Maine’s top lawmaker, Governor Janet Mills, decided that sports gambling didn’t need to be allowed in the state, vetoing an effort by lawmakers to push through legislation that would have allowed sportsbooks to start popping up across the land. Her argument for denying the measure was puzzling, at best, and showed an odd concern for how the activity might impact an unlikely target – spelling bees. Since legislators had the forethought to not give too much control to one individual, the veto can be overridden by lawmakers, and that is now what Maine is seeing. While not yet ready to be written in stone, sports gambling is close, once again, to being legalized after the state Senate approved a vote to kill the governor’s veto.
The Senate voted yesterday to essentially ignore the veto and allow LD 553 to move forward, winning by 20-10. A sponsor of the bill, Senator Louis Luchini, explains, “I think a lot of people realize that the illegal market is so huge, and we’ve seen a lot of states quickly come on board to legalize sports betting, that if we don’t do it, other states will get our players to go to their state.”

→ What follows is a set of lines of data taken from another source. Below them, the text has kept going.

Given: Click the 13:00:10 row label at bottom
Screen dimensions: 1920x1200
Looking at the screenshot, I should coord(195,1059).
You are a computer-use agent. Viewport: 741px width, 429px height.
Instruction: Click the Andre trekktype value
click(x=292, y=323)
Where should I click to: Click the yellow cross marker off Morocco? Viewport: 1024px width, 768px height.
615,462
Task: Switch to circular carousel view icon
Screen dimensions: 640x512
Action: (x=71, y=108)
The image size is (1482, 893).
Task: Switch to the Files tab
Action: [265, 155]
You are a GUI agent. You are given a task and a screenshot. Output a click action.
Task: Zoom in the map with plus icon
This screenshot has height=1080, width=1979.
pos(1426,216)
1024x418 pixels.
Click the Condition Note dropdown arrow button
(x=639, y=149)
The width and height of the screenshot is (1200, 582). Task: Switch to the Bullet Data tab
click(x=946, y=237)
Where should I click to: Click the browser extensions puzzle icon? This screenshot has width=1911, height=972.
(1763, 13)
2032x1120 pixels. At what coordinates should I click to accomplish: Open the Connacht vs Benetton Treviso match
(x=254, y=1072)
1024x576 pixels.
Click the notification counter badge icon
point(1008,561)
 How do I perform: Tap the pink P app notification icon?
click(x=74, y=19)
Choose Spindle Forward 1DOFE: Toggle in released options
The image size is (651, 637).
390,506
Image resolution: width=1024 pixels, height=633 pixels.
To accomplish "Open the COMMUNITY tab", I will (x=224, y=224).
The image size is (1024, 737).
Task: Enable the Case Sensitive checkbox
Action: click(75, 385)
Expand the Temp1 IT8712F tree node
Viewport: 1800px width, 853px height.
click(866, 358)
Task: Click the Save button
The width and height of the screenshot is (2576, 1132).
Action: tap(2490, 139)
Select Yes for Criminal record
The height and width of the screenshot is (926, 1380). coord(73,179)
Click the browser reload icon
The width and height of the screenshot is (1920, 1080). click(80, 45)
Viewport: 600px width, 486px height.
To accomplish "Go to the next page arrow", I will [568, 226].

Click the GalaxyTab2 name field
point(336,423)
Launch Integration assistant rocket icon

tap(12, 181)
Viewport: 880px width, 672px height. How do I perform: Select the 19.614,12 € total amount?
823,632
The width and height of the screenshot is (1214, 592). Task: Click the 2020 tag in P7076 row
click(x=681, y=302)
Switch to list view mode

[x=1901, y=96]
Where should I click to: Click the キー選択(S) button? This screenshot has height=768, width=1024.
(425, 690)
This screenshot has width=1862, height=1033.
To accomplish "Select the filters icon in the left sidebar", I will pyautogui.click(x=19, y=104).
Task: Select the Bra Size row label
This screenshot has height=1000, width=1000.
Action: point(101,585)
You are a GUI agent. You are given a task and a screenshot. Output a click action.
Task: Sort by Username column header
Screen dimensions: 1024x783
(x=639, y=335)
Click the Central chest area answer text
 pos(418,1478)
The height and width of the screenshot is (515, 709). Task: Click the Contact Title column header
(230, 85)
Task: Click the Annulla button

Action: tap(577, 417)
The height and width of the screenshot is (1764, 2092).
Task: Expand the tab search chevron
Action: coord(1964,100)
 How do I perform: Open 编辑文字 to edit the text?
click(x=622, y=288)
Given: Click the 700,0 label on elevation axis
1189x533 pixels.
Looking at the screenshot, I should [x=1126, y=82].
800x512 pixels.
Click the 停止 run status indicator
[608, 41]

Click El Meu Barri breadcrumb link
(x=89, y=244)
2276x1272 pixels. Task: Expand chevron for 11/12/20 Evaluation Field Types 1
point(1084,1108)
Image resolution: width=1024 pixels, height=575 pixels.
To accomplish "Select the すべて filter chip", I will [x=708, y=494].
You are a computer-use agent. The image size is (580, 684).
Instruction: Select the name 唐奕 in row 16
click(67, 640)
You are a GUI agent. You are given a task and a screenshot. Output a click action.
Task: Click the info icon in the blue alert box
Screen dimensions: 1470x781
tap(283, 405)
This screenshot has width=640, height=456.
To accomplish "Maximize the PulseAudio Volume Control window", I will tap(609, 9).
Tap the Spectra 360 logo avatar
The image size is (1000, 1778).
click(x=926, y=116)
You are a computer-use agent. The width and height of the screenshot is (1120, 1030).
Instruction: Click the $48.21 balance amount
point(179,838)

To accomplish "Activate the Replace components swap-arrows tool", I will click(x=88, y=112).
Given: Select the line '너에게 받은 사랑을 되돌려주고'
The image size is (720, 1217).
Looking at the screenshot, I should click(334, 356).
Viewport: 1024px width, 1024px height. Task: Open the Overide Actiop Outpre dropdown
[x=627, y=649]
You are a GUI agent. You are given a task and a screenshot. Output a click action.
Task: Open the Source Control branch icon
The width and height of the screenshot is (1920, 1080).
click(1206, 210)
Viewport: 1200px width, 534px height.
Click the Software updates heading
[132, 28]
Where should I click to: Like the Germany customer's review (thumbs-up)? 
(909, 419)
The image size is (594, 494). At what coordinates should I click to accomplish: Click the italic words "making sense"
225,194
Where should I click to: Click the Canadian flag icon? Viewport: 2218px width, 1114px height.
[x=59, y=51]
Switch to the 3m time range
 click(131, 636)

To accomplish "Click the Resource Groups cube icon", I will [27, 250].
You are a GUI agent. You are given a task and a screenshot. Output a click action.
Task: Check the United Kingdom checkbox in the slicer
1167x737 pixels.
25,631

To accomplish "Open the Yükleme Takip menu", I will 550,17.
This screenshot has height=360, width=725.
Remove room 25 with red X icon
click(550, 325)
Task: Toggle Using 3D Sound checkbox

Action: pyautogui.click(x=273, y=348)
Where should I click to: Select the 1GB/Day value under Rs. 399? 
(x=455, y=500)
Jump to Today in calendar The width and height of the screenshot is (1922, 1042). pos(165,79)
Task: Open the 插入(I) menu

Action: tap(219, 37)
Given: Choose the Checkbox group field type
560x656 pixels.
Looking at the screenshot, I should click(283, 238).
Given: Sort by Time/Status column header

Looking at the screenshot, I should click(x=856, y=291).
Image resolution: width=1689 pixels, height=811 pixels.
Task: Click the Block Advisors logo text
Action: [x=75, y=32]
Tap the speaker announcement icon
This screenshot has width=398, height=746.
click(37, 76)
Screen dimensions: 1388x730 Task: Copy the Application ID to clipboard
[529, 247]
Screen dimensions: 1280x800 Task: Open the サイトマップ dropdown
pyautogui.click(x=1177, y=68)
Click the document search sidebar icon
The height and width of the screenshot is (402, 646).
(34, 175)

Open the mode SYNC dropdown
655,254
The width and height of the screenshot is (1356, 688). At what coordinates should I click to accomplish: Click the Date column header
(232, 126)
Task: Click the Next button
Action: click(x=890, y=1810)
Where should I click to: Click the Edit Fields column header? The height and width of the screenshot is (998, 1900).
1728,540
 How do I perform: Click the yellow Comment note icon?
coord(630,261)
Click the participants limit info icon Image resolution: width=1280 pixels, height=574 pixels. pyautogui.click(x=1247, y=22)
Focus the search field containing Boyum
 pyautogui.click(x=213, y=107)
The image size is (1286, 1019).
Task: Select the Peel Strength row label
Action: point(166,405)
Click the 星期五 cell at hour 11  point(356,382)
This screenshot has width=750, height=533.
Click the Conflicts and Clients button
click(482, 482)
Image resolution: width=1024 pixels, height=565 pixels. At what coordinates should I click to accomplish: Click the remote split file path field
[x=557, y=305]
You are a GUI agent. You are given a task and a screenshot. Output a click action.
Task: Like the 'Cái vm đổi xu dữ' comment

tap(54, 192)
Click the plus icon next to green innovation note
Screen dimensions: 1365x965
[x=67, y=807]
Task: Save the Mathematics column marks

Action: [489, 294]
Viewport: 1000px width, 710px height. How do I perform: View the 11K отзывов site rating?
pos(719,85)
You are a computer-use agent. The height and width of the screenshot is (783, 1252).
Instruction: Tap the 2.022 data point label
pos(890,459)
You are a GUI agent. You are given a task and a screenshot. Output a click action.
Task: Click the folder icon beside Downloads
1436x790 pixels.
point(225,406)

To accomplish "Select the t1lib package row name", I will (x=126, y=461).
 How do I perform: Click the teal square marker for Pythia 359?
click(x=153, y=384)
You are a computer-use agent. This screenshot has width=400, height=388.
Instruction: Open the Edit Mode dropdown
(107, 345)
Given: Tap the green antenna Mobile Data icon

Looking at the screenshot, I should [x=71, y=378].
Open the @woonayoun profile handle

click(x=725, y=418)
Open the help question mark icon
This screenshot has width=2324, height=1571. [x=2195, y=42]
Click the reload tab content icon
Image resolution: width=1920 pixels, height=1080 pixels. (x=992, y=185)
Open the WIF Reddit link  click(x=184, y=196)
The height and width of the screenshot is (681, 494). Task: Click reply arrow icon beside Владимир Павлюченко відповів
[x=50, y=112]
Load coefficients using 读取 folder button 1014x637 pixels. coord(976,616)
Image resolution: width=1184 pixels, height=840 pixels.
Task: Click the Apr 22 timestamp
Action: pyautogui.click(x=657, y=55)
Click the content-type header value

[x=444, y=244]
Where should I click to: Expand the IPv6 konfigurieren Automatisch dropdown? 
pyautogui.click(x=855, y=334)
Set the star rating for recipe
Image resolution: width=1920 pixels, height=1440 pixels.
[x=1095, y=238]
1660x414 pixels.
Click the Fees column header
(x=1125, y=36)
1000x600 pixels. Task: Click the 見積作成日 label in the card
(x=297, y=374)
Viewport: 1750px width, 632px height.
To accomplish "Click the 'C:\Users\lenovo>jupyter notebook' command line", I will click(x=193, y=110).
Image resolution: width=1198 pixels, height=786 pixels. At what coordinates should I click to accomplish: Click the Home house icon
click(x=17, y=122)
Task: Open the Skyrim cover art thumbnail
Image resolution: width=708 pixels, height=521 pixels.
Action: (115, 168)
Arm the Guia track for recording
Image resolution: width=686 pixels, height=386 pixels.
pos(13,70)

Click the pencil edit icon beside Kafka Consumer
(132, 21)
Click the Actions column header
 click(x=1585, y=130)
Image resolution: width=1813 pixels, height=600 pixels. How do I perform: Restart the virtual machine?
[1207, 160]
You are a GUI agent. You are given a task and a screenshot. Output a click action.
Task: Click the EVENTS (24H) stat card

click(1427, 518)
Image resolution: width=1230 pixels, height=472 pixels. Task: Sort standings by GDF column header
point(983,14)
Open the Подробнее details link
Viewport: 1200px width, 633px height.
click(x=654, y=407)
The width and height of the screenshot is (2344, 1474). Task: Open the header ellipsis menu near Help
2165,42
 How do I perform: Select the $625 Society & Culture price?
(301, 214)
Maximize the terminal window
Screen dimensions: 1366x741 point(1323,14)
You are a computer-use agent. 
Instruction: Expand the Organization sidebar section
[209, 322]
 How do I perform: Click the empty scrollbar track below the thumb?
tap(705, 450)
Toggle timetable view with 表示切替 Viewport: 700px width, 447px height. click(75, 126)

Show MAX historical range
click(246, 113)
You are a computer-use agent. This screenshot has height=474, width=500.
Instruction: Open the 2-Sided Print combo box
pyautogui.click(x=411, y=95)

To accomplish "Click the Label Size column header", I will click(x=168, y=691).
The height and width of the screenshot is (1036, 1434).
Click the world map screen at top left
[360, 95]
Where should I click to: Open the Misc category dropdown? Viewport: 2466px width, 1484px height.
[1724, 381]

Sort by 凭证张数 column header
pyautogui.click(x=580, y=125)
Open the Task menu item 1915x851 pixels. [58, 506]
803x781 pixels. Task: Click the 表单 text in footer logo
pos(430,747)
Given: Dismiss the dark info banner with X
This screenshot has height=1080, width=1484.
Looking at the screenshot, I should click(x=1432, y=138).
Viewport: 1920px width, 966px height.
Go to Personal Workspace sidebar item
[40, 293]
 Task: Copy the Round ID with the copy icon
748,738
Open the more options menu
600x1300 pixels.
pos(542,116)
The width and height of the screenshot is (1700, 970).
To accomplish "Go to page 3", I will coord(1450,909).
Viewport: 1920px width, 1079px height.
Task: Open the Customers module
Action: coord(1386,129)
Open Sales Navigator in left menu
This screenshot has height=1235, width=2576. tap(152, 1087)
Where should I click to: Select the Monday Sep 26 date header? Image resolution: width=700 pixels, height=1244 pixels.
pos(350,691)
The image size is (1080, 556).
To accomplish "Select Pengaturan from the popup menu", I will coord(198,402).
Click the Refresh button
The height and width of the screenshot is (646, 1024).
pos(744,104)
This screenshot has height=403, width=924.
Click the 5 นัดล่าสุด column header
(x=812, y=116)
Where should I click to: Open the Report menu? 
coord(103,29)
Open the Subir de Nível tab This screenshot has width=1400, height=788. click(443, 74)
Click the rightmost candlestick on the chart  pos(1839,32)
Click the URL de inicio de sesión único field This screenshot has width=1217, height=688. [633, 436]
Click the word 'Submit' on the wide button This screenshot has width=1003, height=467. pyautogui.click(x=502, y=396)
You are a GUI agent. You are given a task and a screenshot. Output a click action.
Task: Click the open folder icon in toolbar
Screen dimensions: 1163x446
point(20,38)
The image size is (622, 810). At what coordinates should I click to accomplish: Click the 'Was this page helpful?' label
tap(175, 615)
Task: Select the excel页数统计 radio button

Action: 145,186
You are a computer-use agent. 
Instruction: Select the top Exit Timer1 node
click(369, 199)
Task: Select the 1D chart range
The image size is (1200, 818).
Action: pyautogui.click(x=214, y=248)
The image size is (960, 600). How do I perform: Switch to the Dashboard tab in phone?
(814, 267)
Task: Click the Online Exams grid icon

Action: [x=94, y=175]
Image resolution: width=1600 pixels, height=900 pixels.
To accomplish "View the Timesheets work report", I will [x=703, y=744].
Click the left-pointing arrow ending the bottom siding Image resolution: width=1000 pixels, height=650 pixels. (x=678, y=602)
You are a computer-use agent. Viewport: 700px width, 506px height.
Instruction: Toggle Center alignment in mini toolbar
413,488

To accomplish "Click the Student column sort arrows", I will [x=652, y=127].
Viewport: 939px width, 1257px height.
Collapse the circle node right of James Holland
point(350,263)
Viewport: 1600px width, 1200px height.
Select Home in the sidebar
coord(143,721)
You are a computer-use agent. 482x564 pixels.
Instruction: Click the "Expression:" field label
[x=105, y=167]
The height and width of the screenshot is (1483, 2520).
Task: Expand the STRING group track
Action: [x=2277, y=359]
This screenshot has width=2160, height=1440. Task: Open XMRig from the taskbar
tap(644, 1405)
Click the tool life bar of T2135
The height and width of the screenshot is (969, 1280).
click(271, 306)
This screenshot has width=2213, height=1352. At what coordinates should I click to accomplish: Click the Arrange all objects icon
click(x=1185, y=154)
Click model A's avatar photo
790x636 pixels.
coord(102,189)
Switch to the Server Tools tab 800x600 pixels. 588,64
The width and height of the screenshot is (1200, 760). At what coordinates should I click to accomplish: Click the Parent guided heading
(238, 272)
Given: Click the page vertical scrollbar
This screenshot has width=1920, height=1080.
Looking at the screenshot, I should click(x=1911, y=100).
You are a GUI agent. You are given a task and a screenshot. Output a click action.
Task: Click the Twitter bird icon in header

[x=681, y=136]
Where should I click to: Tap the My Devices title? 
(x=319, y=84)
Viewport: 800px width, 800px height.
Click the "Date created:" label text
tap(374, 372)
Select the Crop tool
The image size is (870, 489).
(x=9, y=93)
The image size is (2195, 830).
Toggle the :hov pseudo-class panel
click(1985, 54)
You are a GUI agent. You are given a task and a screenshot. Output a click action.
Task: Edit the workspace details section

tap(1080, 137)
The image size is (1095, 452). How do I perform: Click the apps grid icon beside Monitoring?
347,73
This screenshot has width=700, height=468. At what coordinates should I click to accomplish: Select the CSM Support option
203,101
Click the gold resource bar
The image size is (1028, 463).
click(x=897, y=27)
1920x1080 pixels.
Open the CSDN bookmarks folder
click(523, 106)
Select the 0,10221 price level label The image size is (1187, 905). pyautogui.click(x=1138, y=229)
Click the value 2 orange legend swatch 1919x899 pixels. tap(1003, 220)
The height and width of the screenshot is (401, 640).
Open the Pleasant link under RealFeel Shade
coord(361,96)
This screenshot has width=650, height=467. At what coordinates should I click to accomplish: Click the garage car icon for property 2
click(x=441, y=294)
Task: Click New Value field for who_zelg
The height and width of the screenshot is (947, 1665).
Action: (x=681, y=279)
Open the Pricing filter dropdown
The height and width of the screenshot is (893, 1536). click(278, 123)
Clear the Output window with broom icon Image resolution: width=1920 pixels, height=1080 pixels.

Mills had asserted that she didn’t believe there was enough support from the people of Maine to warrant legalized sports gambling. However, it’s doubtful that, with her hectic schedule, she would have had enough time to canvas the state to determine what they wanted. As a matter of fact, that’s exactly what Senators and Representatives are in place for – to represent their respective districts and introduce laws those individuals would like to see. Apparently, at least 20 districts covered by the House want to be able to place wagers legally.
The House will now have to vote on LD 553, as well, for it to become a law. As long as there are no attempts to derail or postpone the efforts, the chamber should put the matter to a vote next Tuesday. Just like was the case with the Senate, two-thirds of the House has to approve overriding the veto for the legislation to stand.
Governor Mills is willing to be a good sport about things if her veto is crushed. The first-term governor states, “Before Maine joins the frenzy of states hungry to attract this market, I believe we need to examine the issue more clearly; better understand the evolving experiences of other states; and thoughtfully determine the best approach for Maine. That approach needs to balance the desire to suppress gambling activities now being conducted illegally and the need to protect youthful gamblers and those least able to absorb losses under a closely regulated scheme. Should the Legislature override this veto, or should Legislature take up a similar measure next year, my administration will continue to help with drafting and analysis to best address the unique needs of our state.”